What you need to do: It is required that all of the data be written out exactly.

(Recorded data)
··········
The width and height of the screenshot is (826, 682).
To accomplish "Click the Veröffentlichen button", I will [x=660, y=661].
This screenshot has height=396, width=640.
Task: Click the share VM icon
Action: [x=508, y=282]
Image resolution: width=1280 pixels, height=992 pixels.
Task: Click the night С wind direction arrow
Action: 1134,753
··········
Response to this task:
The width and height of the screenshot is (826, 682).
To accomplish "Click the Veröffentlichen button", I will [x=660, y=661].
This screenshot has height=396, width=640.
Task: Click the share VM icon
Action: [x=508, y=282]
Image resolution: width=1280 pixels, height=992 pixels.
Task: Click the night С wind direction arrow
Action: 1134,753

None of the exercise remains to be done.